BEGIN Entries provided

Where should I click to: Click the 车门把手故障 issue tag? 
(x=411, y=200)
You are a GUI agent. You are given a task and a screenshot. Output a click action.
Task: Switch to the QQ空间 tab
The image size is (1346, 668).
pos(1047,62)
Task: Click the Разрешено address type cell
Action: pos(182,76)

END Entries provided

→ Directions
Put each line of the items above into a JSON list of strings, one string per line, and leave out any blank lines.

→ Solved exercise
[
  "Where should I click to: Click the 车门把手故障 issue tag? ",
  "(x=411, y=200)",
  "You are a GUI agent. You are given a task and a screenshot. Output a click action.",
  "Task: Switch to the QQ空间 tab",
  "The image size is (1346, 668).",
  "pos(1047,62)",
  "Task: Click the Разрешено address type cell",
  "Action: pos(182,76)"
]